__Records from a data collection__:
»»

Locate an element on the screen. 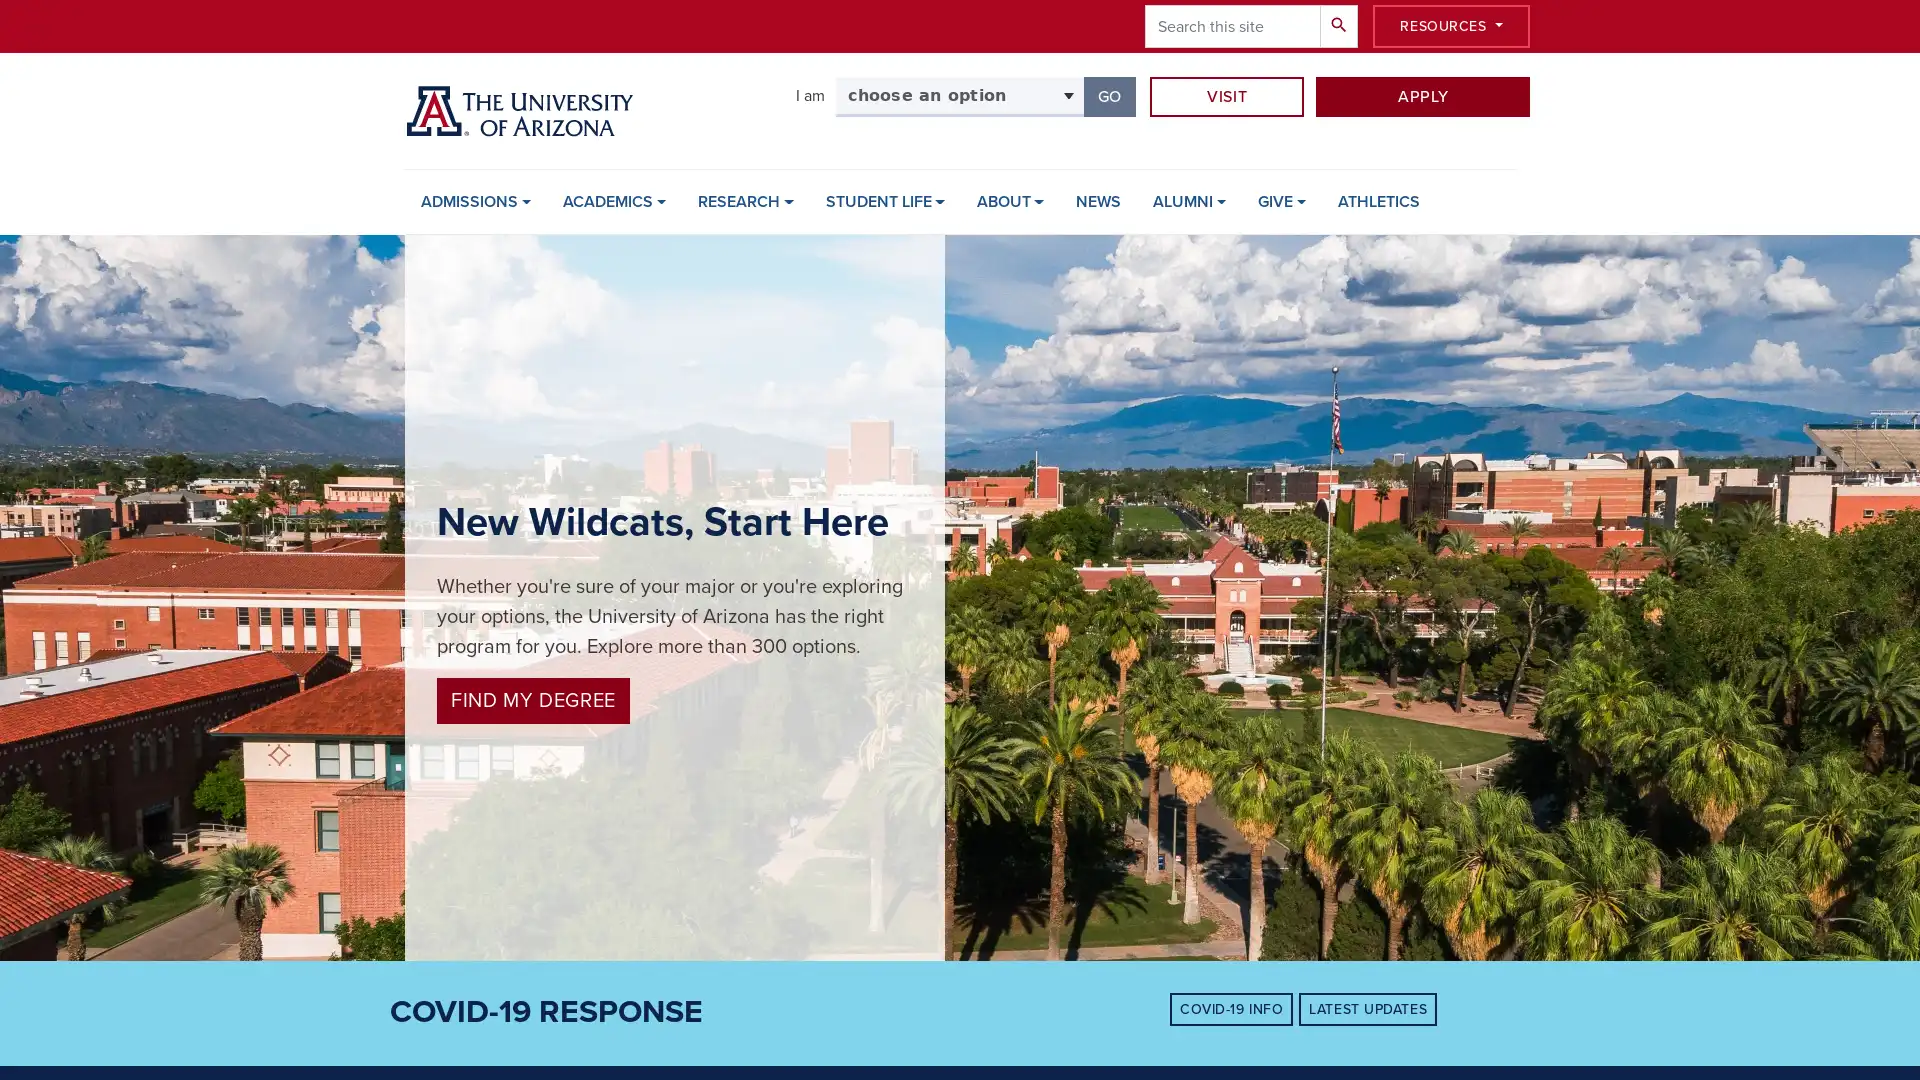 This screenshot has height=1080, width=1920. GO TO THE PAGE FOR THAT GROUP is located at coordinates (1108, 96).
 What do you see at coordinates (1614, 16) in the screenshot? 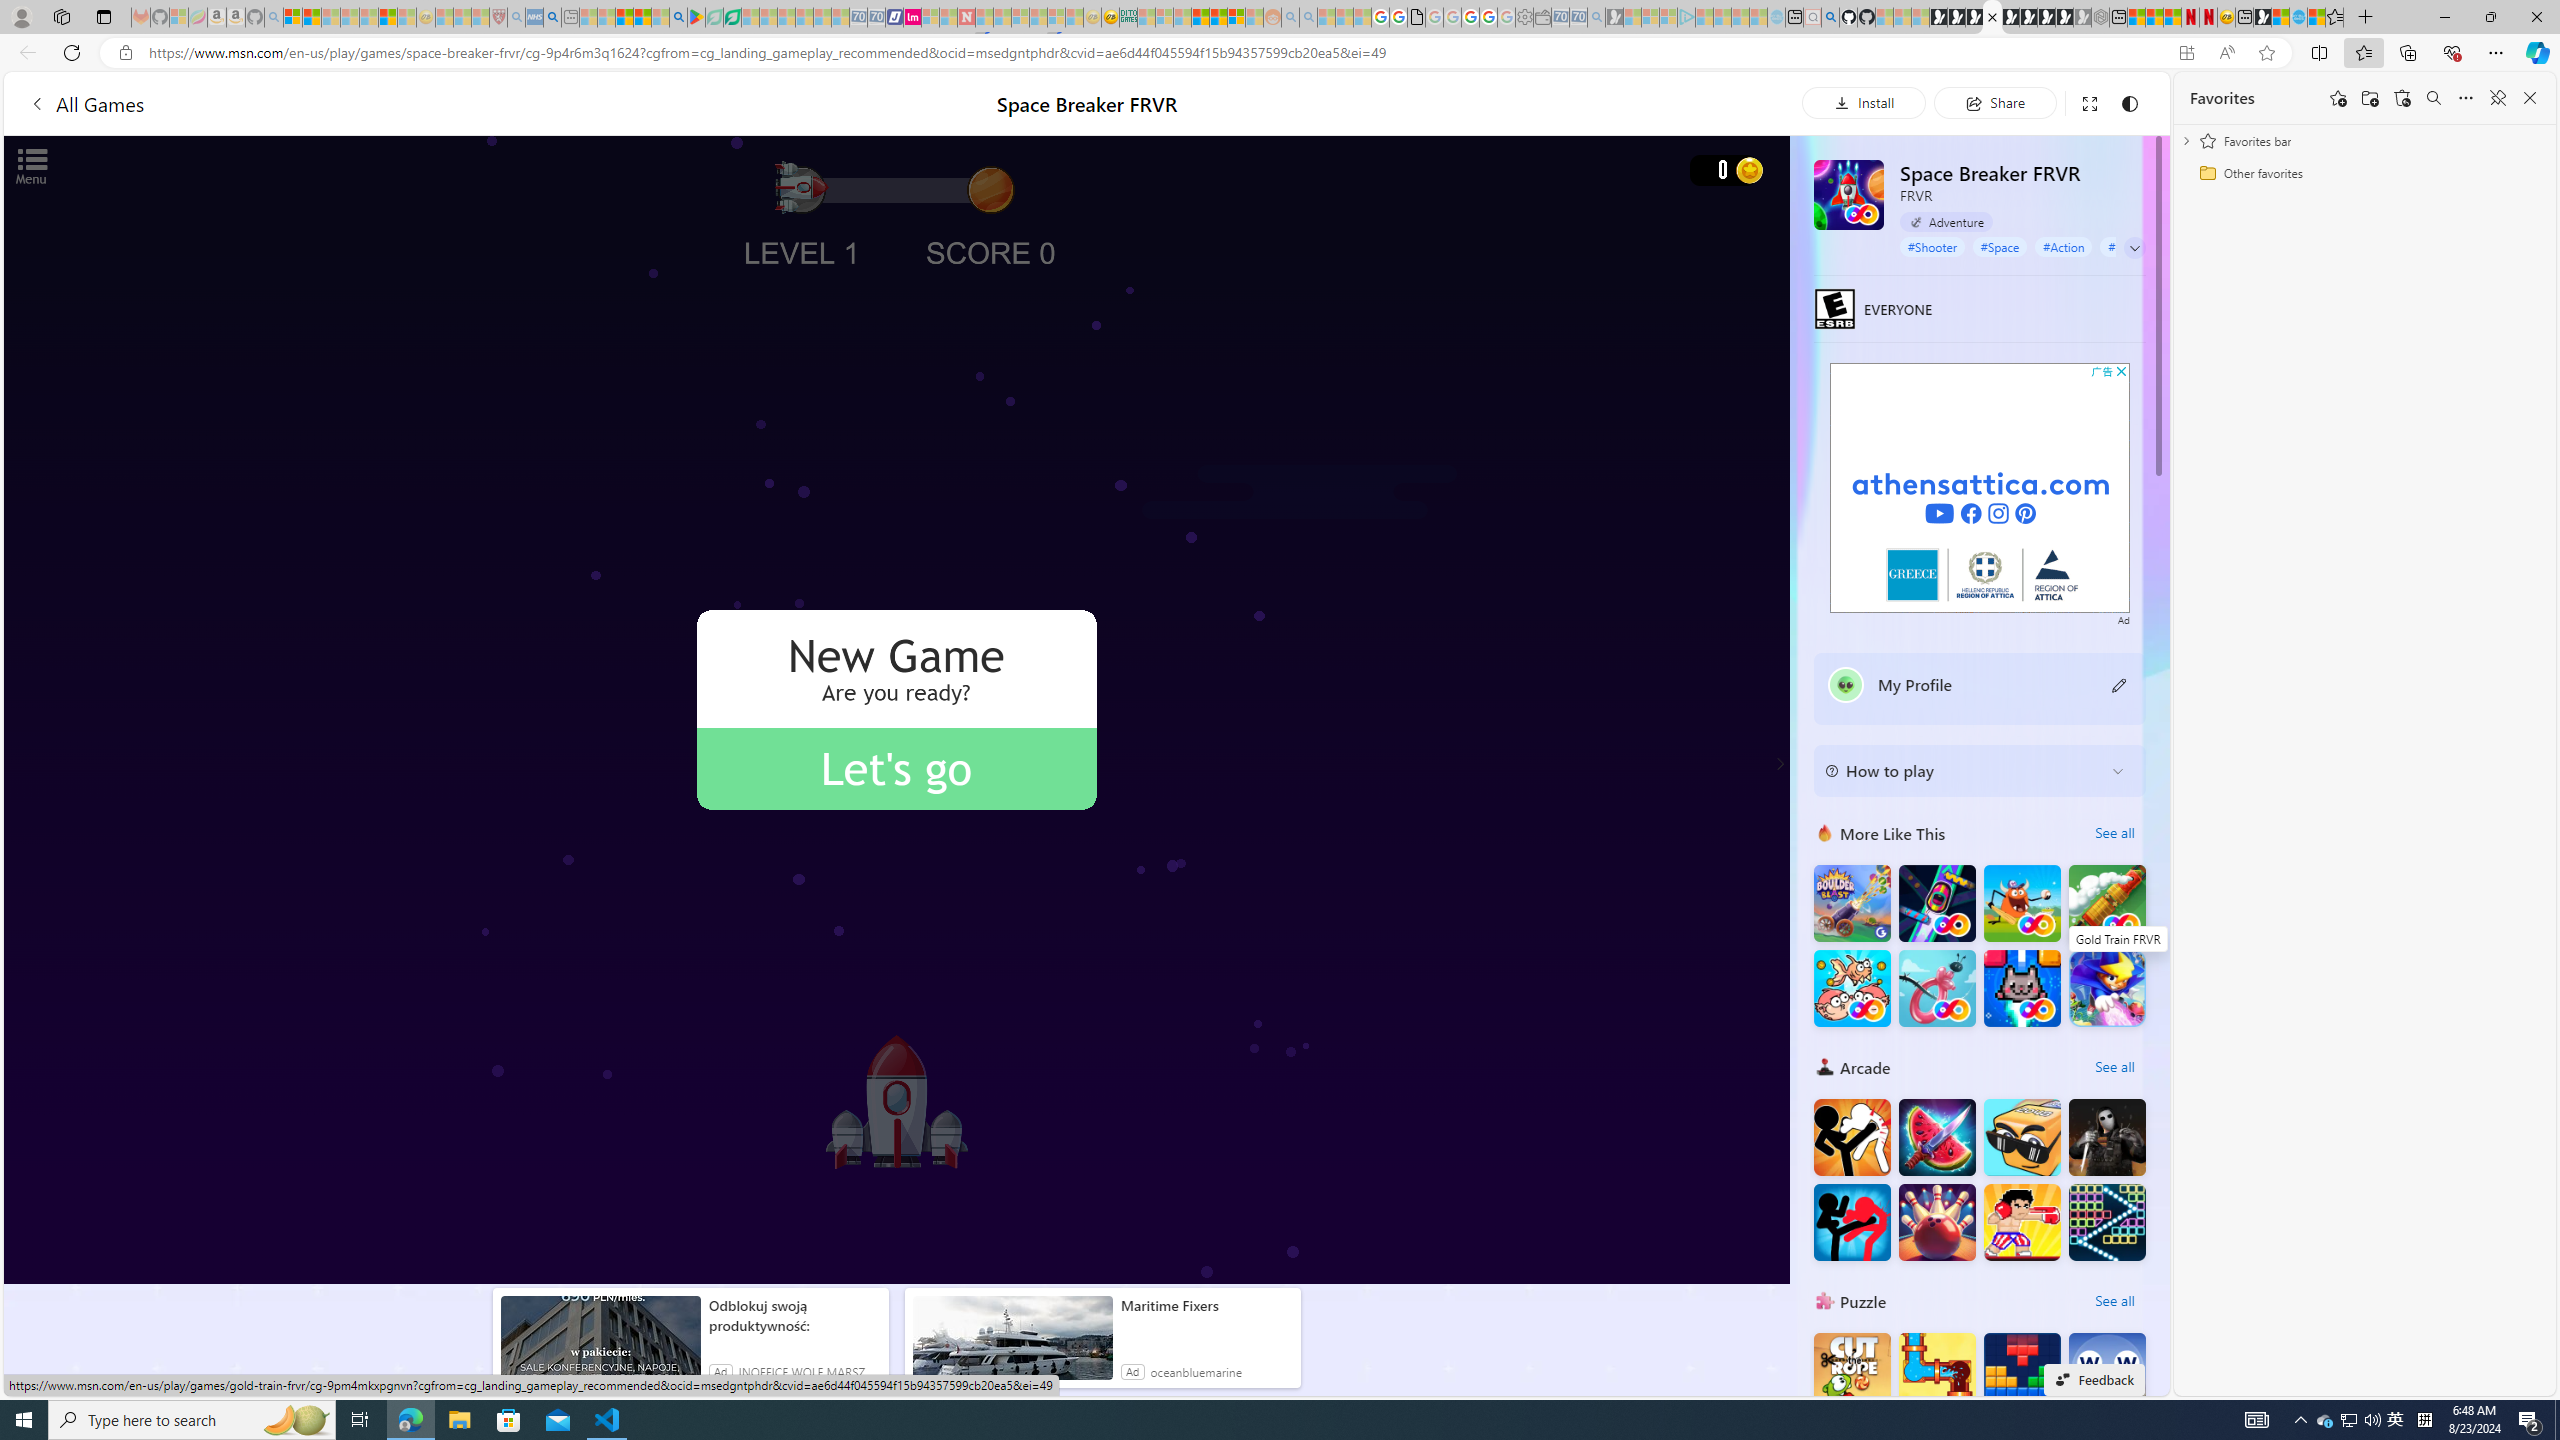
I see `'Microsoft Start Gaming - Sleeping'` at bounding box center [1614, 16].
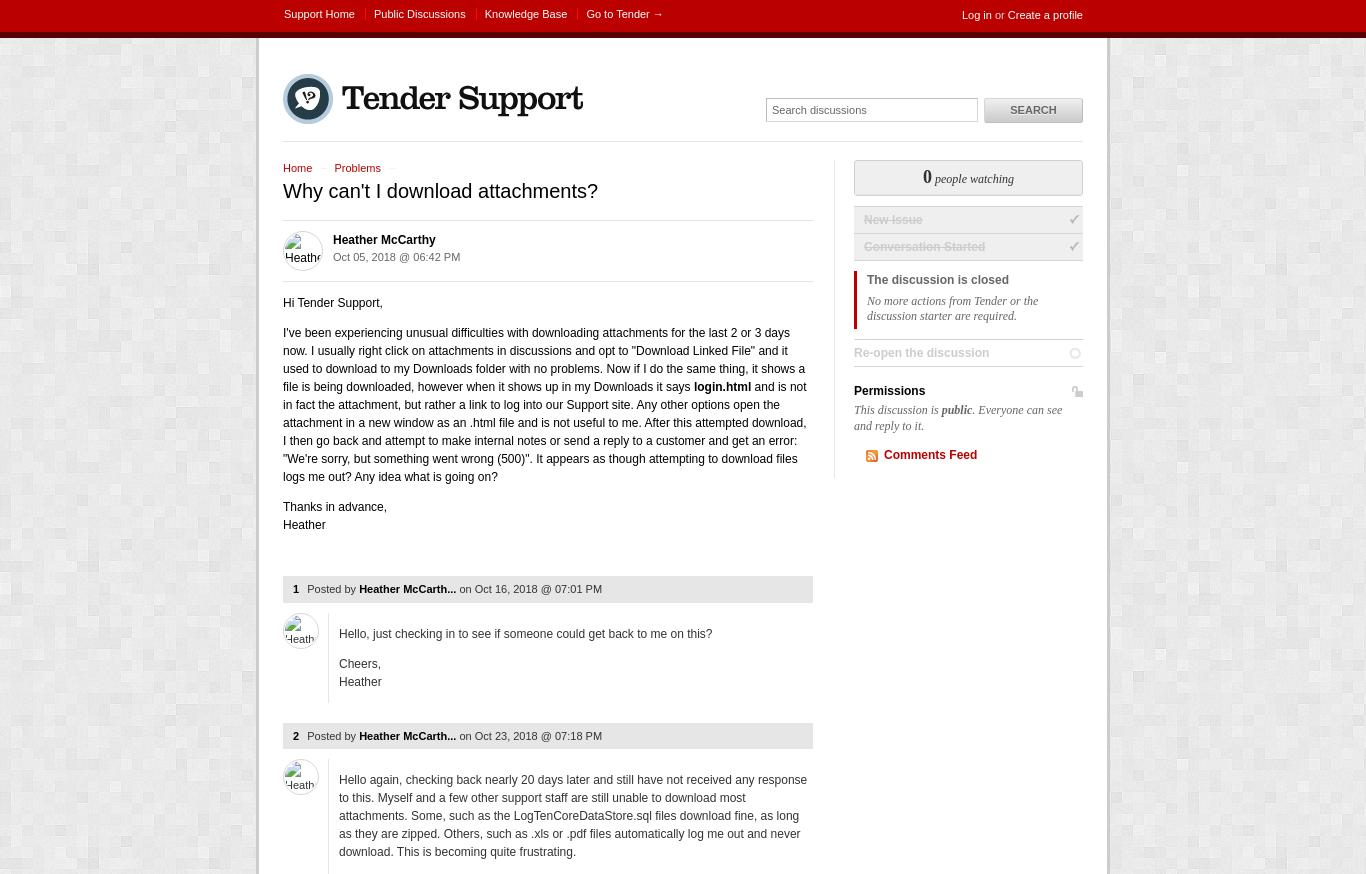  What do you see at coordinates (538, 587) in the screenshot?
I see `'Oct 16, 2018 @ 07:01 PM'` at bounding box center [538, 587].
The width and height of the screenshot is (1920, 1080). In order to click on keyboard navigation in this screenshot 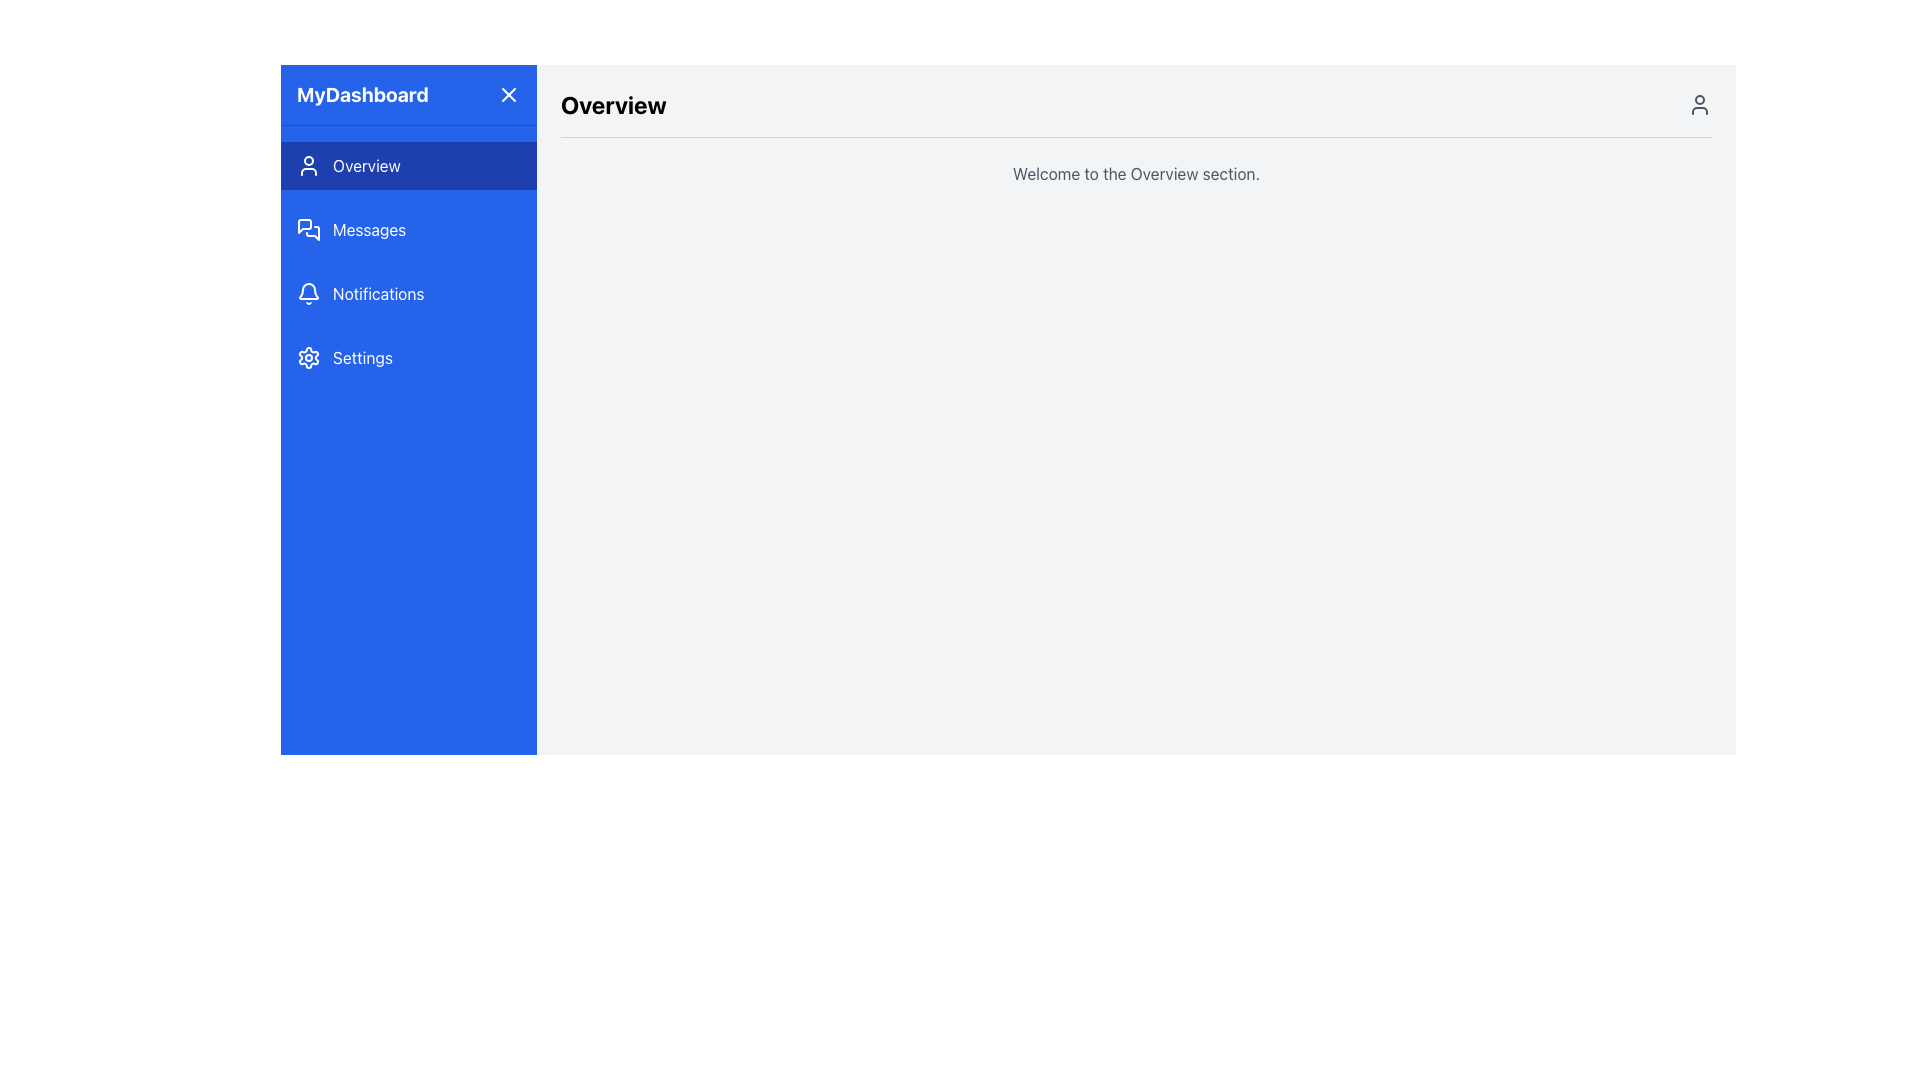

««

__Task objective__: Recast the data as a JSON list of strings with one string per line, from the line that contains "What do you see at coordinates (1614, 16)" through the end of the data. Leave out blank lines and pictures.

__Output of the task__:
[
  " What do you see at coordinates (1614, 16) in the screenshot? ",
  "I see `'Microsoft Start Gaming - Sleeping'` at bounding box center [1614, 16].",
  "  What do you see at coordinates (538, 587) in the screenshot?",
  "I see `'Oct 16, 2018 @ 07:01 PM'` at bounding box center [538, 587].",
  "The width and height of the screenshot is (1920, 1080). In order to click on keyboard navigation in this screenshot "
]